Près de 50 000 données gérées en temps réel

Ils sont un peu l'élite de RTE. Dans la salle de contrôle ce matin-­là, on rit autour d'un café, mais la pression est permanente : une équipe de 55 personnes se relaie sept jours sur sept et 24h sur 24, recevant 50 000 données en temps réel. Certains assurent l'équilibre sur le réseau, maintenant la fréquence du courant à 50 Hz sous peine d'arrêt des machines. D'autres s'occupent des échanges commerciaux avec les pays voisins.
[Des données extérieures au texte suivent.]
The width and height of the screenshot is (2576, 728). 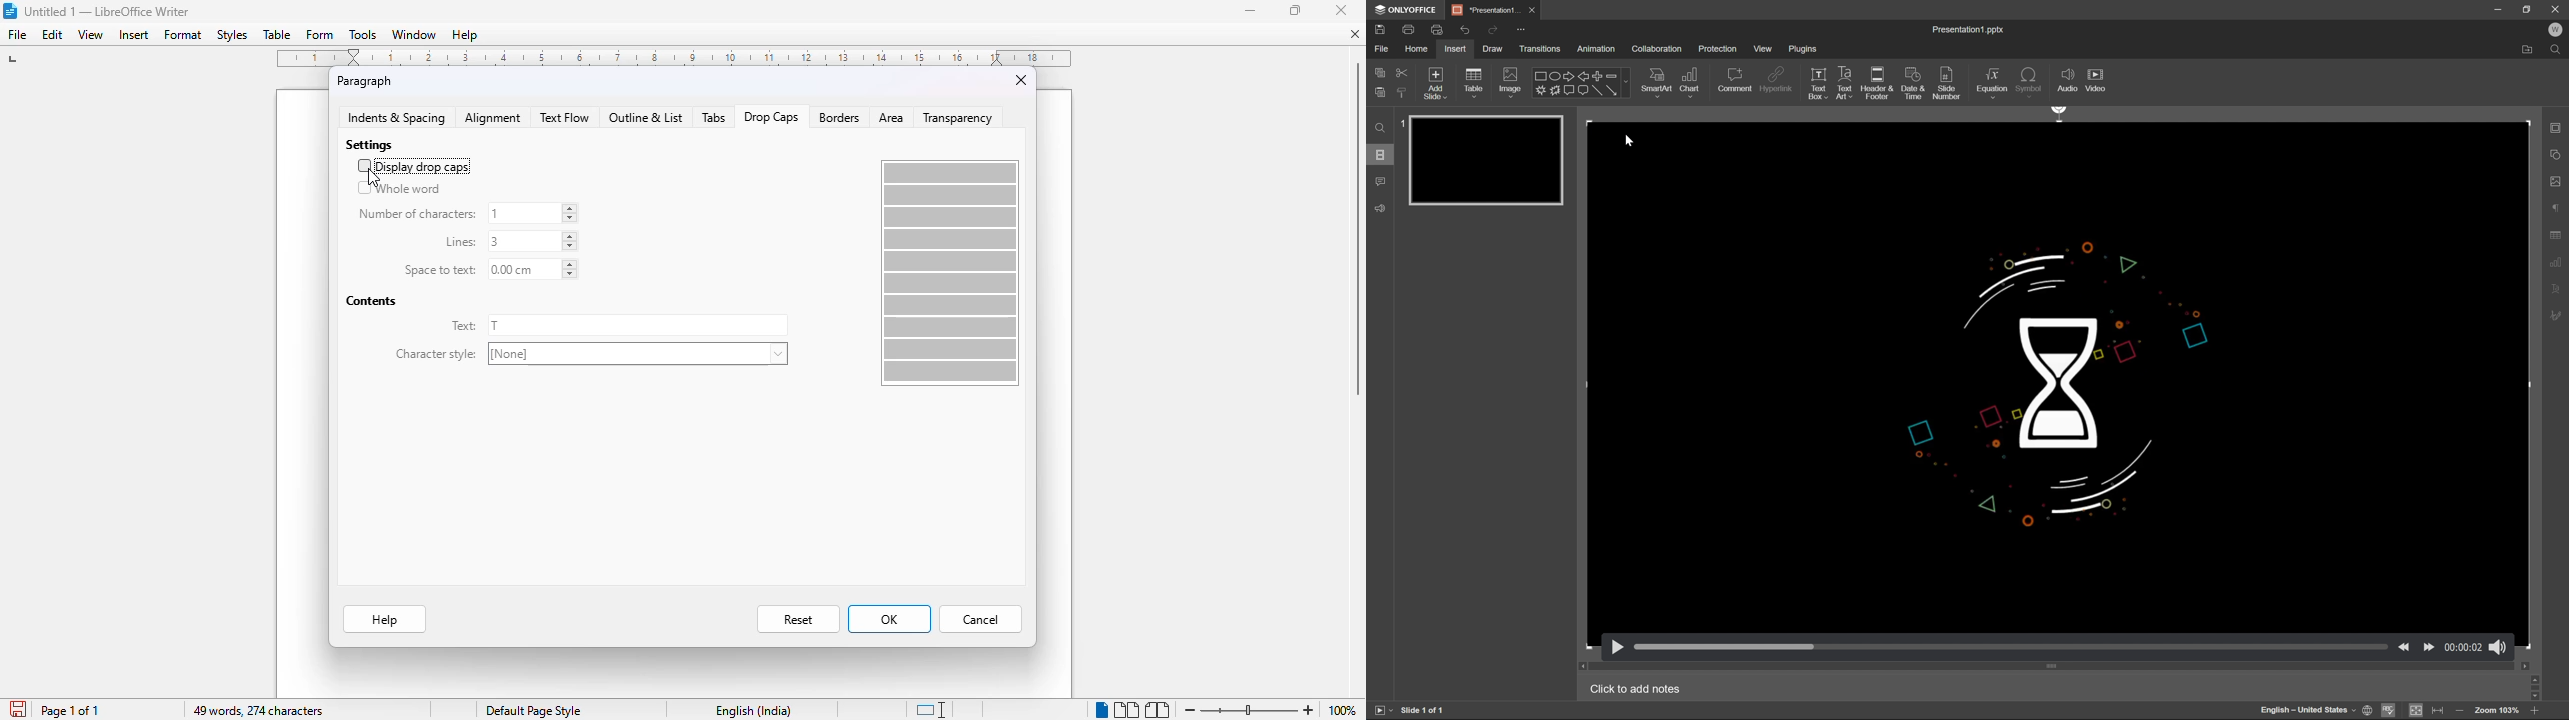 What do you see at coordinates (396, 118) in the screenshot?
I see `indents & spacing` at bounding box center [396, 118].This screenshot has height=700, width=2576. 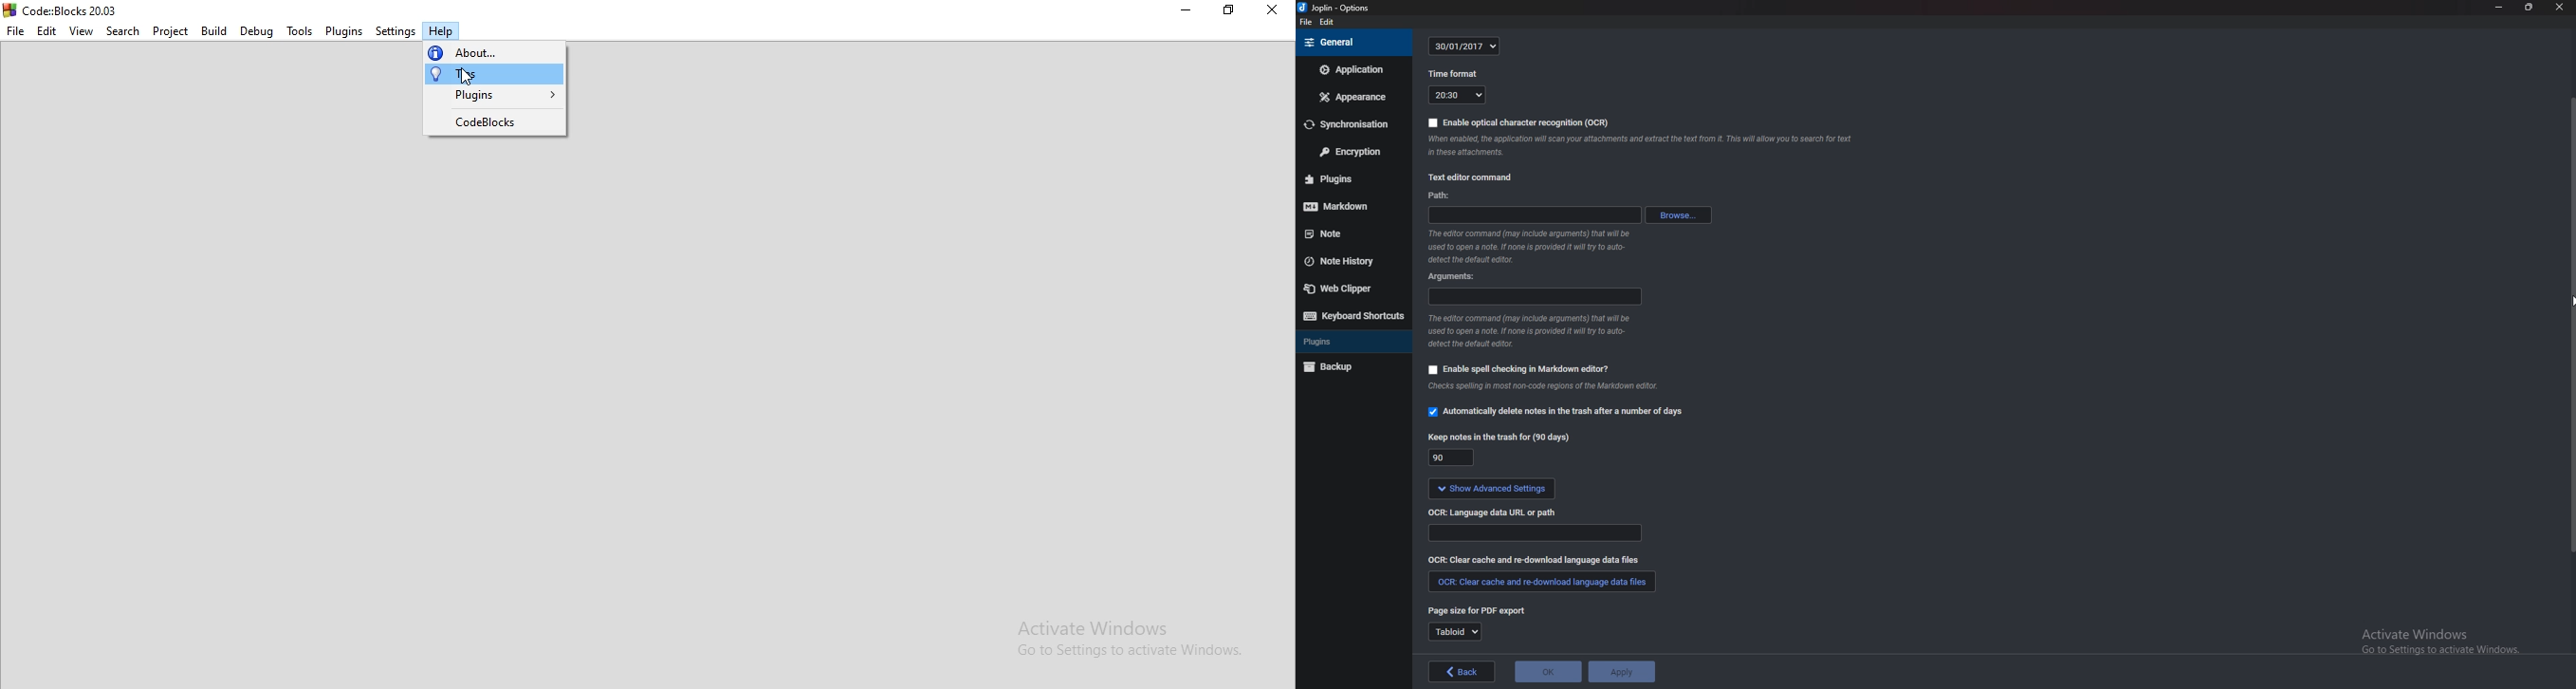 What do you see at coordinates (2565, 318) in the screenshot?
I see `Scroll bar` at bounding box center [2565, 318].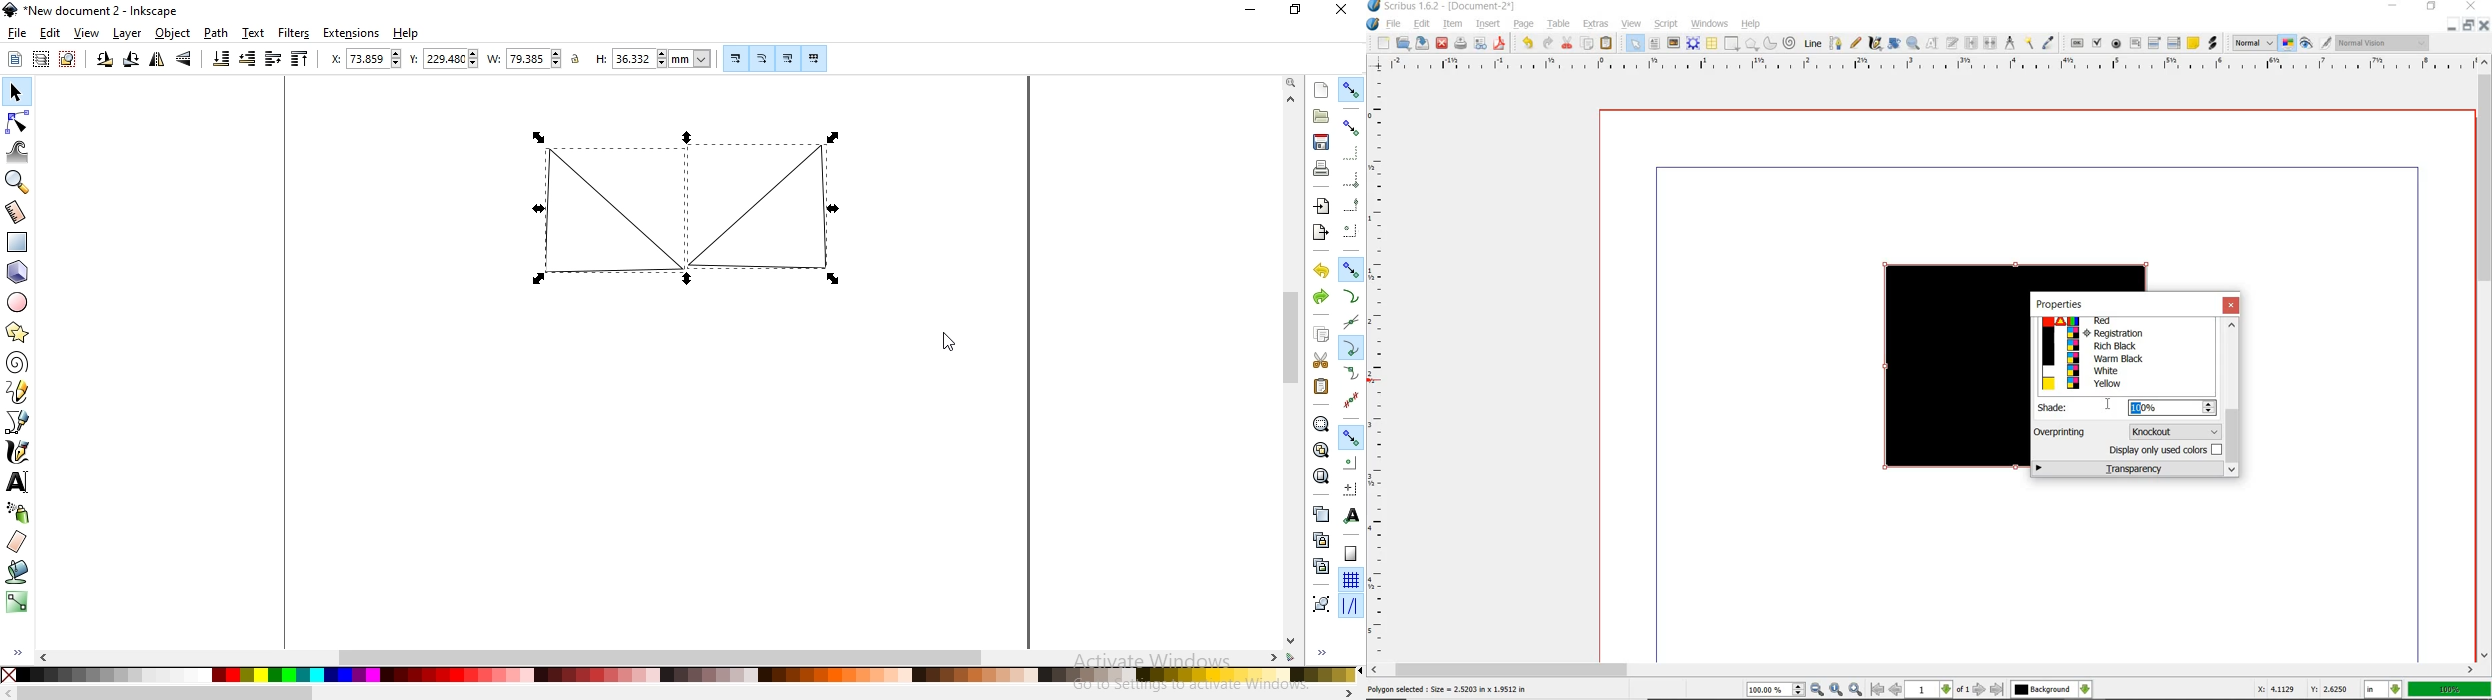 The width and height of the screenshot is (2492, 700). Describe the element at coordinates (2062, 408) in the screenshot. I see `Shade:` at that location.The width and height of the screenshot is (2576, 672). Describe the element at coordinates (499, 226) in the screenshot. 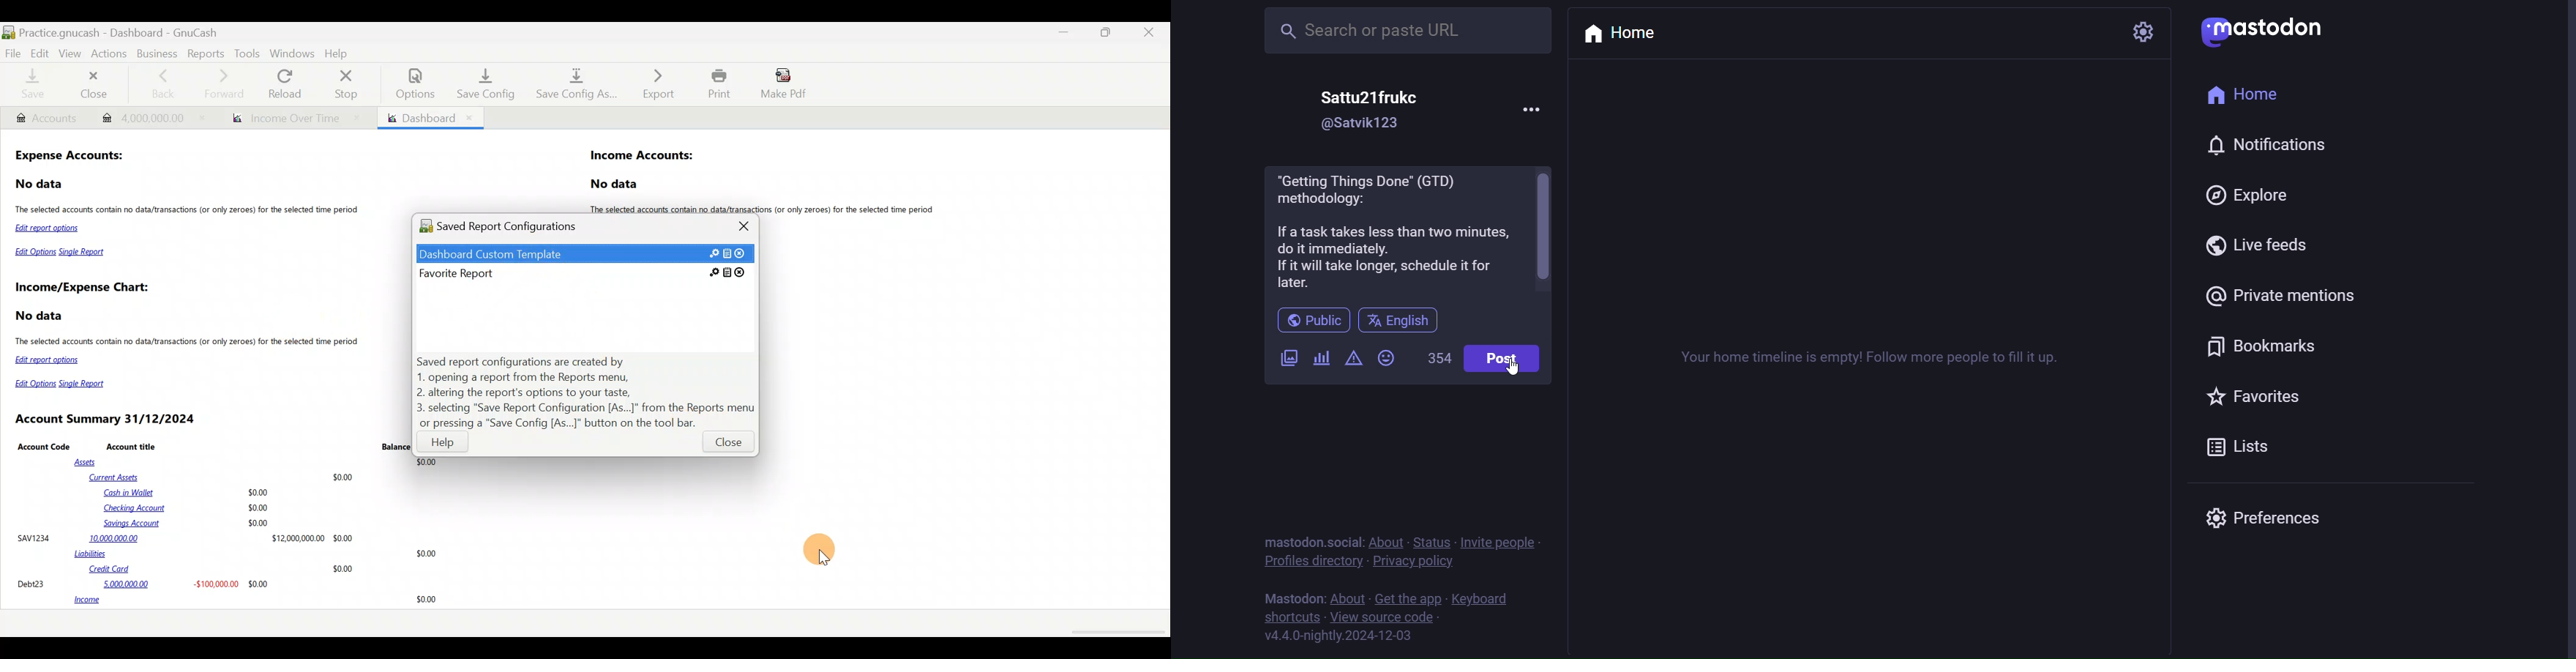

I see `Saved Report Configurations` at that location.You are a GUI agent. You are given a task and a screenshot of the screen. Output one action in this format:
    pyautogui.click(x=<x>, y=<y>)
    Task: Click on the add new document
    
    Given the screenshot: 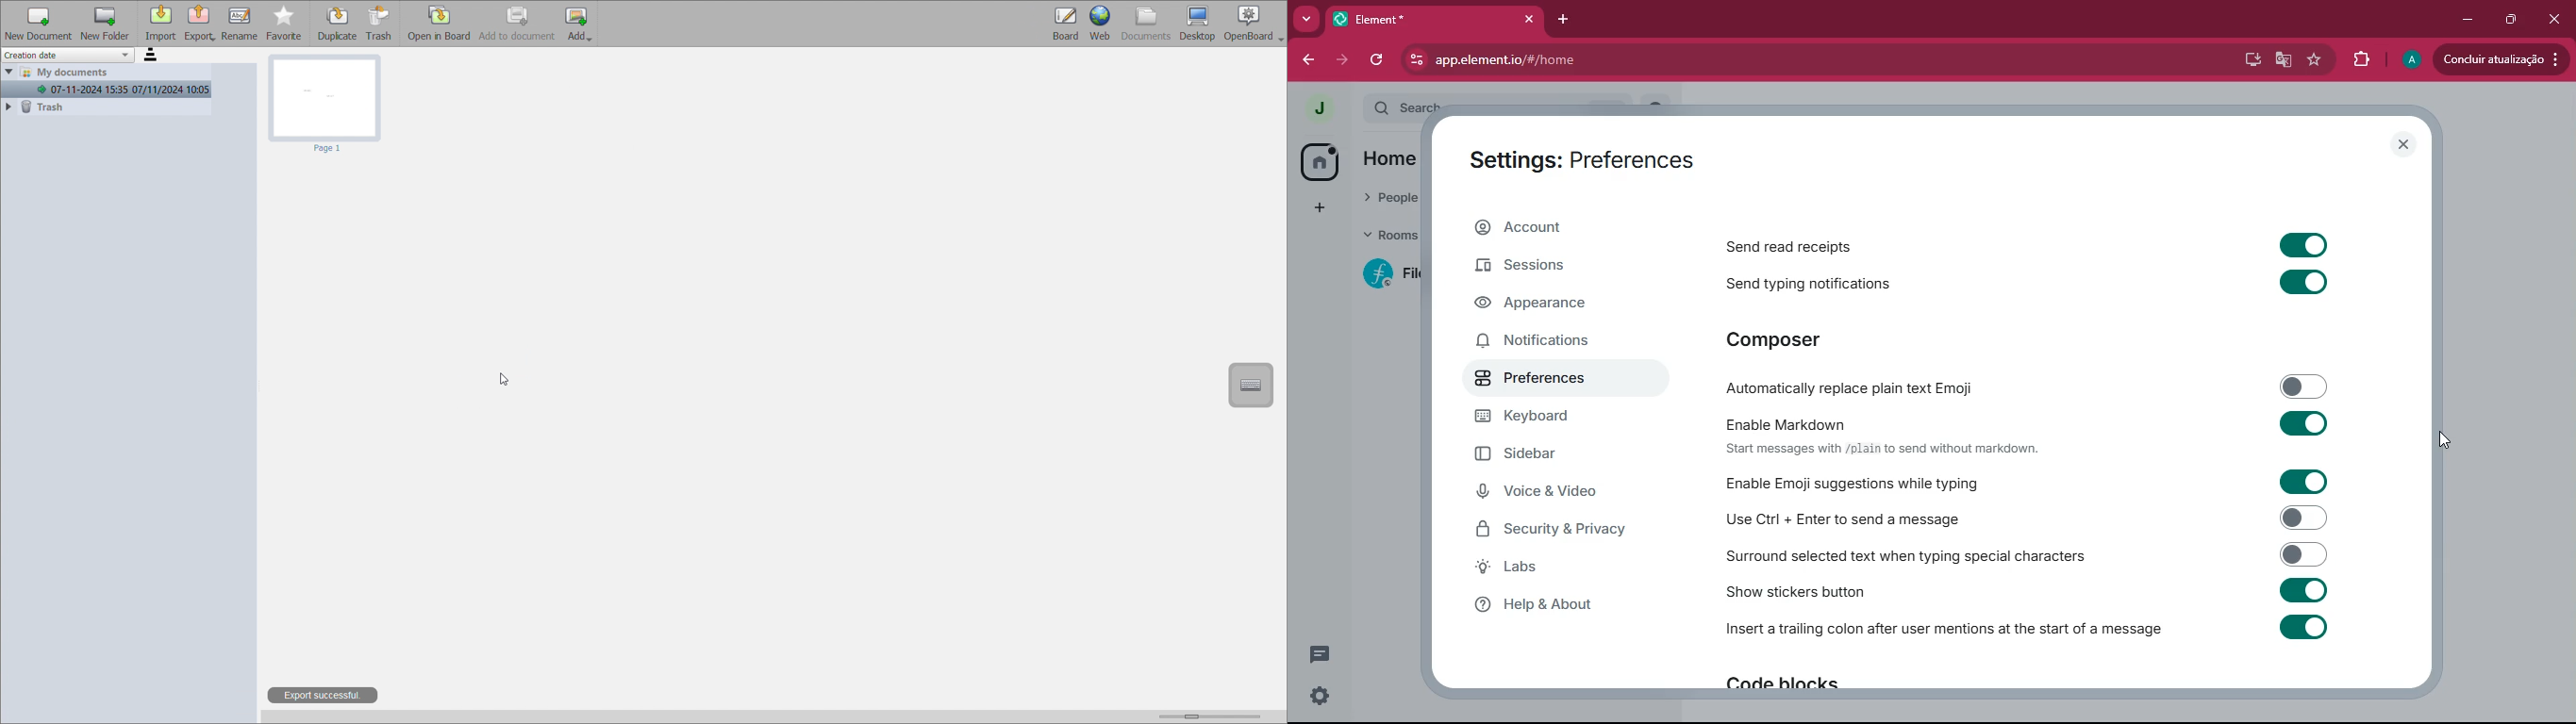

En soutien, une équipe de prévisionnistes établit des scénarios pour le lendemain.

Si la météo s'annonce maussade, il faudra compenser la perte engendrée par les énergies renouvelables ou importer. "En fin de journée, je rentre ces informations dans un calculateur pour prévoir le niveau de production du lendemain et les marges en cas de froid", explique Jean­-Paul Roubin. Et ces marges sont primordiales : en hiver, si la température baisse d'un degré, il faut prévoir une production de 2400 Mégawatt supplémentaires. Soit deux fois la consommation d'une ville comme Marseille.